**Your goal:**
Arrange the rows from the line containing "1024x586 pixels. Task: Switch" through the line containing "click(547, 239)" as a Markdown table with the columns "No." and "Text", omitting blank lines and leaving the pictures out.

※

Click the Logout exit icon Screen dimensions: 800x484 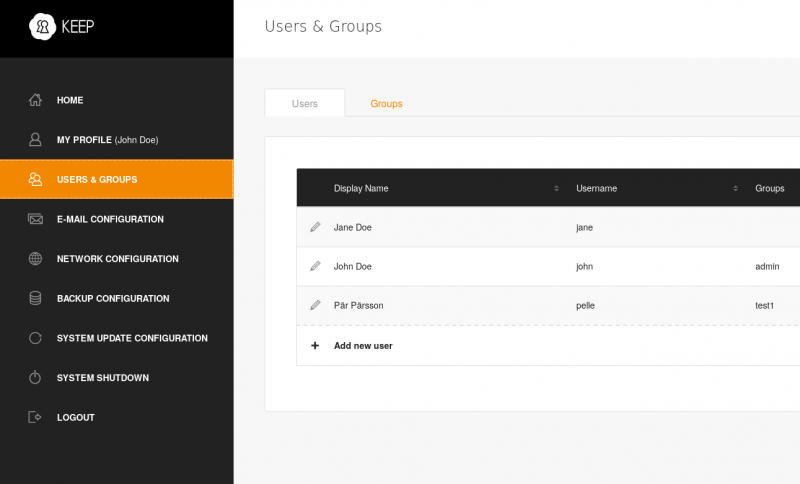pyautogui.click(x=35, y=417)
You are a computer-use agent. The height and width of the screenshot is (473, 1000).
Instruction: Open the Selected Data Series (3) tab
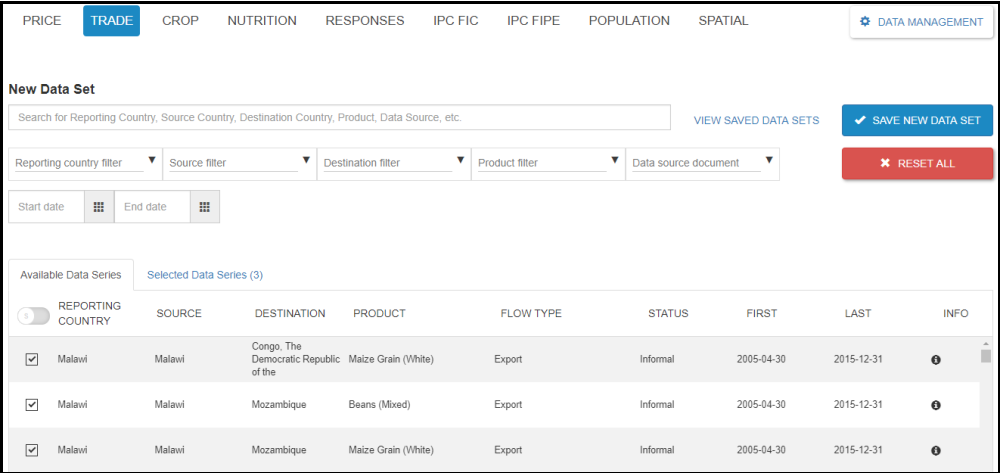pos(205,274)
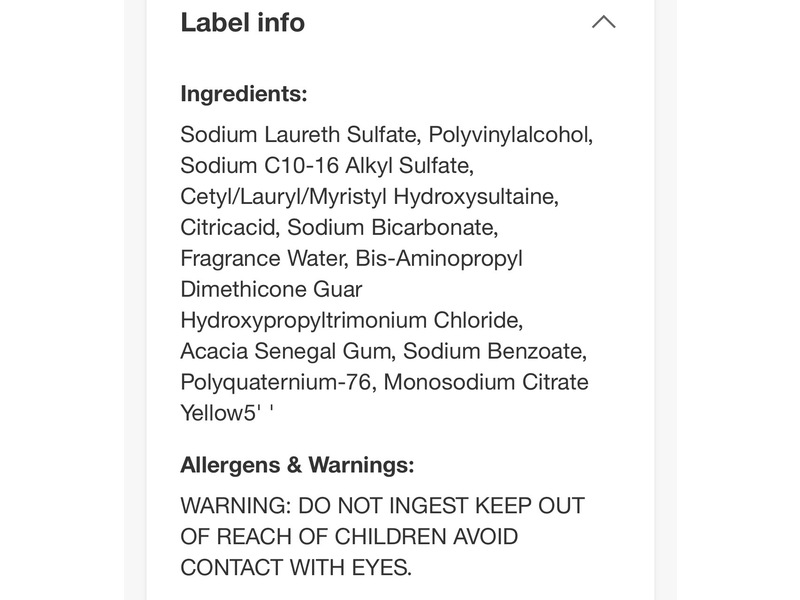Click the Fragrance Water text

pyautogui.click(x=263, y=258)
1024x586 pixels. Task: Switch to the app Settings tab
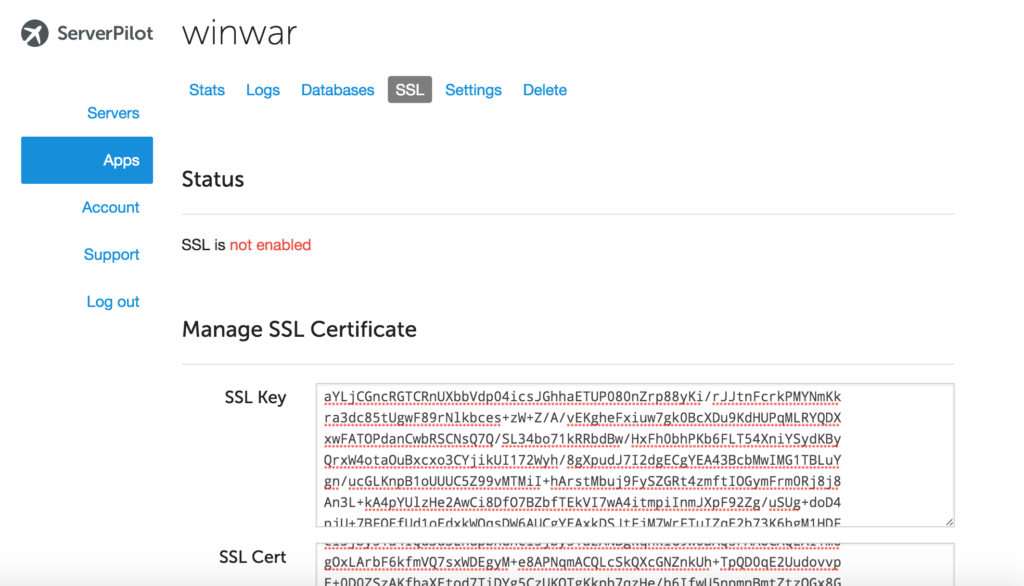pos(473,90)
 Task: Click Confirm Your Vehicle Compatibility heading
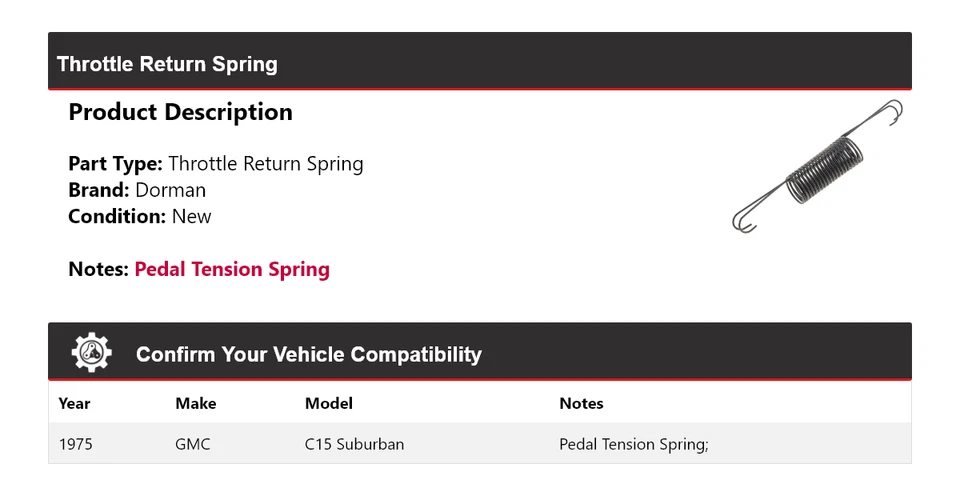tap(308, 355)
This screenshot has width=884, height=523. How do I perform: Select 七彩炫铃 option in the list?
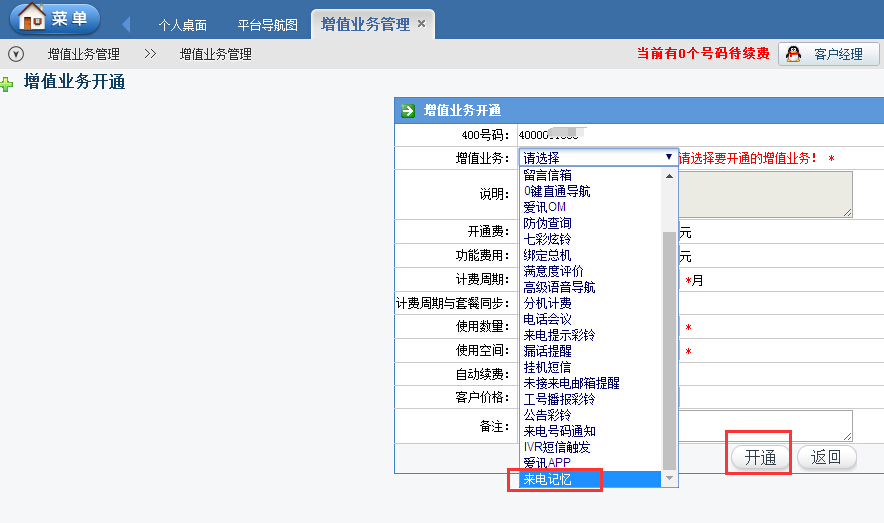click(547, 239)

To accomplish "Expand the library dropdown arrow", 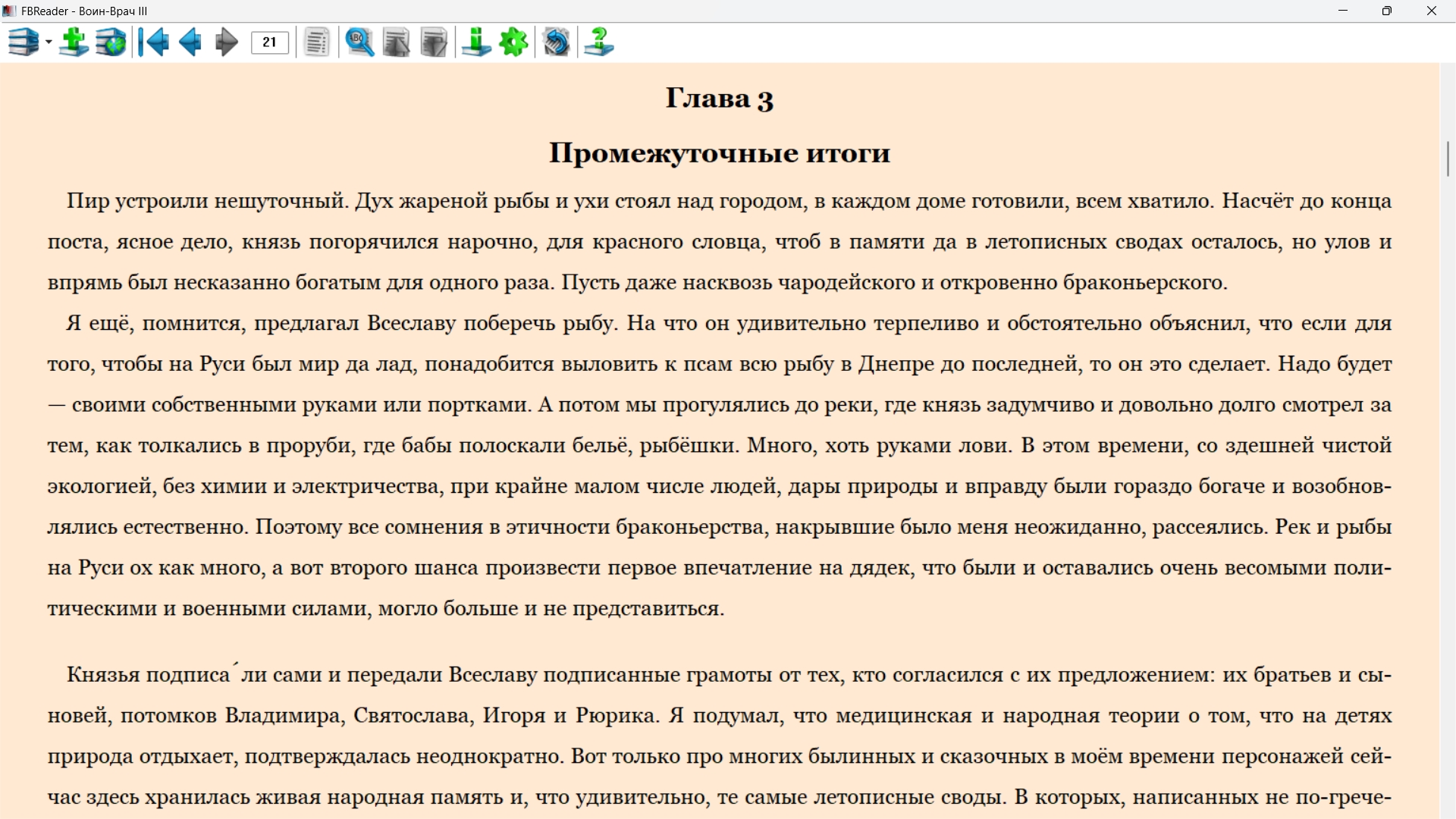I will tap(49, 42).
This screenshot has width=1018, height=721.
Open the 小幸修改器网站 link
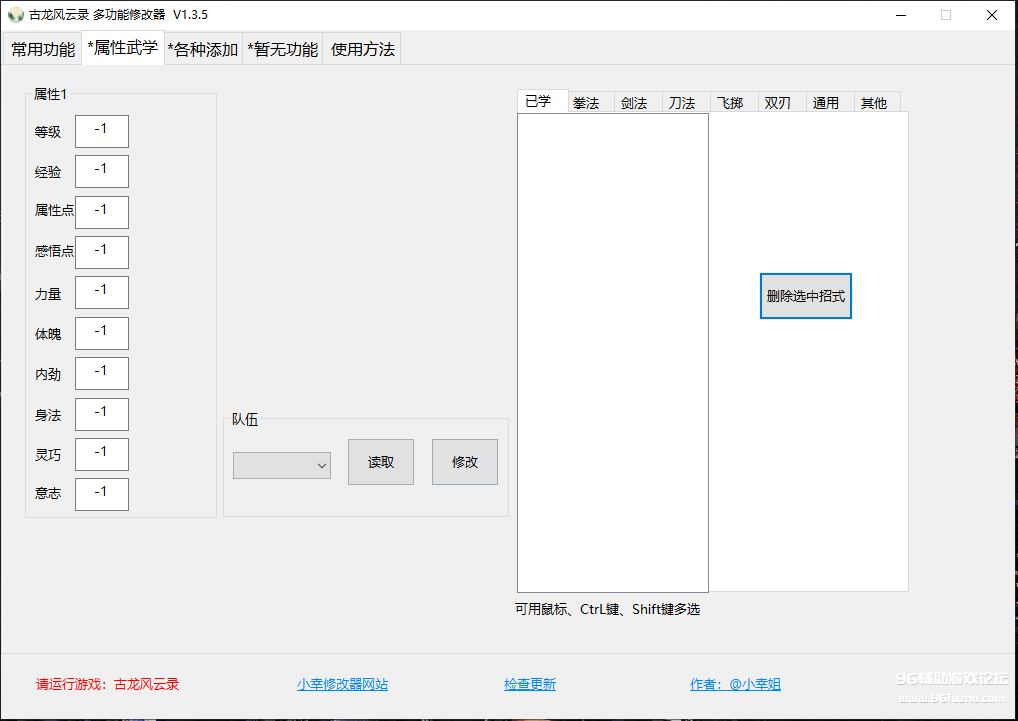[x=342, y=685]
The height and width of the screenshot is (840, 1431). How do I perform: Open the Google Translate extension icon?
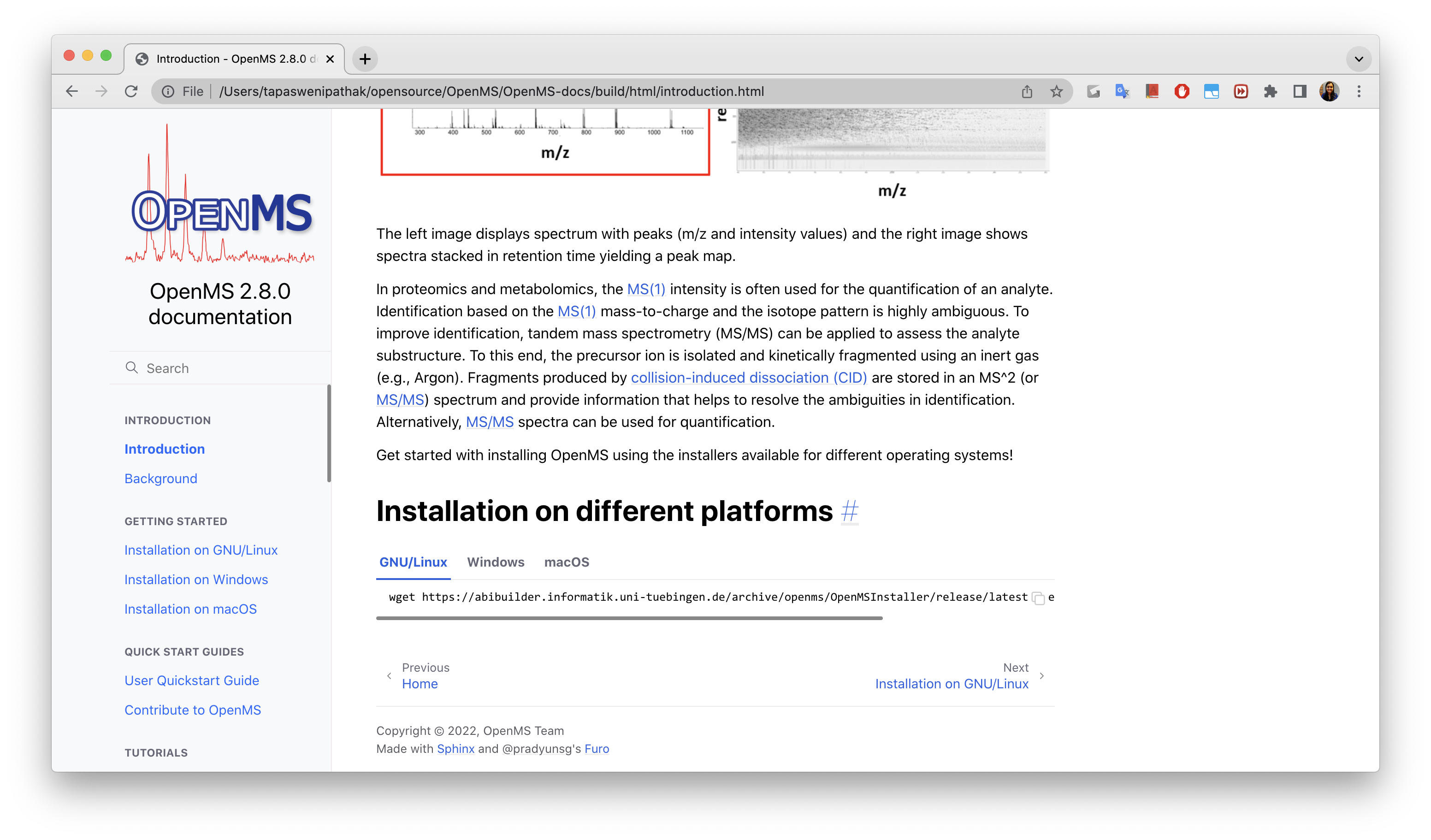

※

**Exercise response:**
| No. | Text |
|---|---|
| 1 | 1024x586 pixels. Task: Switch to the app Settings tab |
| 2 | pos(473,90) |
| 3 |  Task: Click Confirm Your Vehicle Compatibility heading |
| 4 | tap(308, 355) |
| 5 | This screenshot has width=884, height=523. How do I perform: Select 七彩炫铃 option in the list? |
| 6 | click(547, 239) |